Baylor Research Institute
Baylor Research Institute has ten due trials in its portfolio, but has made the results of only two of those trials public as required by law. Its reporting rate of 20% is far below the average for major non-commercial sponsors. Most recently, the institution has failed to upload the results of a trial evaluating the efficacy and safety of everolimus immunosuppression treatment in liver transplantation for hepatocellular carcinoma. Potential fines left uncollected by the FDA: $30 million.
VA Office of Research and Development
The U.S. Department of Veteran Affairs’ research arm boasts on its website that all its trials are intramural and that it can “quickly move scientific discovery from the research setting to advancements in health care”. Its ClinicalTrials.gov reporting record tells a different story, with five trial results missing, including one result that is 920 days overdue. Note that a key benefit of trial registries is that they accelerate results reporting and hence speed up medical innovation.
Brigham and Women's Hospital
With nine applicable trial results missing, Brigham and Women's Hospital is among America’s worst violators of the FDA Amendments Act. Four of its results are more than a year overdue, indicating a sustained lack of attention to legal compliance and patient interests. The hospital’s most recent violation involves trial NCT04510402, which tested the safety of a novel Covid nasal swab. The hospital has not updated the trial’s ClinicalTrials.gov entry since August 2020.

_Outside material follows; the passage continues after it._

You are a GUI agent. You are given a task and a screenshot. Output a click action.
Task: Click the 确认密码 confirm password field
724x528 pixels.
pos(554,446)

Is reporting all trial results within 12 months realistic?
Yes it is. Check the FDAAA Trials Tracker for yourself. Institutions and companies with a perfect or near-perfect current compliance record include:
M.D. Anderson Cancer Center
Mayo Clinic
Memorial Sloan Kettering Cancer Center
Gilead
GlaxoSmithKline
AstraZeneca
Institutions that wish to improve their trial reporting may consider joining the Clinical Trials Registration and Results Reporting Taskforce, a peer-to-peer support network of noncommercial trial sponsors.
(The taskforce is independent of TranspariMED and is only flagged here as a useful resource.)
Note on research methodology
Using the University of Oxford’s FDAAA Tracker, TranspariMED scanned all recent violations and pulled out some examples to illustrate how weak enforcement of a key transparency law by the FDA and the National Institutes of Health perpetuates research waste, harming both patients and taxpayers. The Tracker website was accessed on 25-26 April 2022.
A major limitation of the Tracker is that it only flags due trials stretching back to 2018, while FDAAA applies to trials stretching back to 2007. Thus, the Tracker substantially undercounts the number of trial results that are missing in violation of the law.